The technological wonders on display weren’t just for the benefit of other Communist nations. Unusually for East Germany, foreign visitors were welcomed behind the Iron Curtain and encouraged to attend the Fair. The propaganda message was clear: Western businessmen, inventors, diplomats and investors would be hopefully overawed by the gleaming Technische Messe on display, and come away with the impression that future was Communist.
Undoubtedly the Stasi were on full alert: the infamously paranoid secret police infiltrated every corner of the Fair, planting listening devices in the Pavilions, and shadowing foreign trade delegates as they met with their East German counter parts.
The fall of the USSR saw the end of the Leipzig Trade Fair in its Cold War location, but after Germany reunified, the Leipzig Trade Fair was reborn in 1996, and today, the centuries old fair still takes place ever year, at a new fairground four miles north of the city, which features the world’s largest, elevated glass hall.
Ostalgie for old East Germany continues to hold a powerful sway. A distant world away in Los Angeles, the Wende Museum was founded in 2002, collecting many artifacts from the Eastern Bloc countries that had been thrown away following the collapse the Soviet Union. The ‘New Germany’ often simply meant discarding much of life in the GDR, with many companies quickly going out of business. Founder Dr. Justinian A. Jampol says the museum helps “explain a seemingly irrational attachment to the kitschy objects of an oppressive regime. Simultaneously, many former East Germans reject the complete discrediting of East German history, despite extensive political repressions, that would suggest their lives in the GDR were simply products of a failed state.”
In Berlin, it is possible to catch a taste of life in the East Germany with a visit to the excellent DDR museum. Marvellously hands-on, and filled with thousands of everyday artifacts, you can sit in an authentic Trabant car and drive through a digitally recreated East Berlin.

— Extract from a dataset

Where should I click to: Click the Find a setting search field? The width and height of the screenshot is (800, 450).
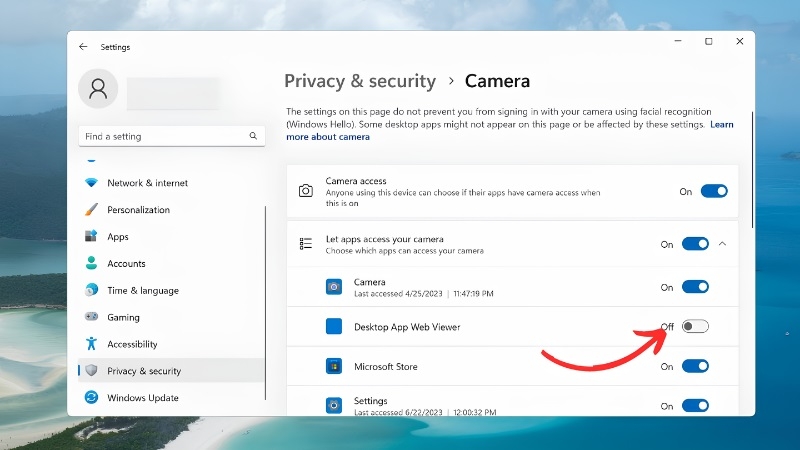tap(171, 136)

The highlight is a completely furnished GDR apartment, just as they were found in the millions of Plattenbau housing blocks.
Walking through the apartment you are surrounded by the remnants of a modern lost world, what the Wende Museum powerfully calls ‘a travel guide to a vanished country.’ The Intecta living room wall units are stocked with Stasi approved literature, bottles of Fruchtsaftlikör cherry whisky and cartons of Cabinet cigarettes. Relax on the polyester Einbettcouch, and leaf through the Sibylle fashion magazines from 1987, whilst enjoying period GDR shows on the television. Pick up the telephone though, and you might be able to detect the telltale click of a Stasi listening bug.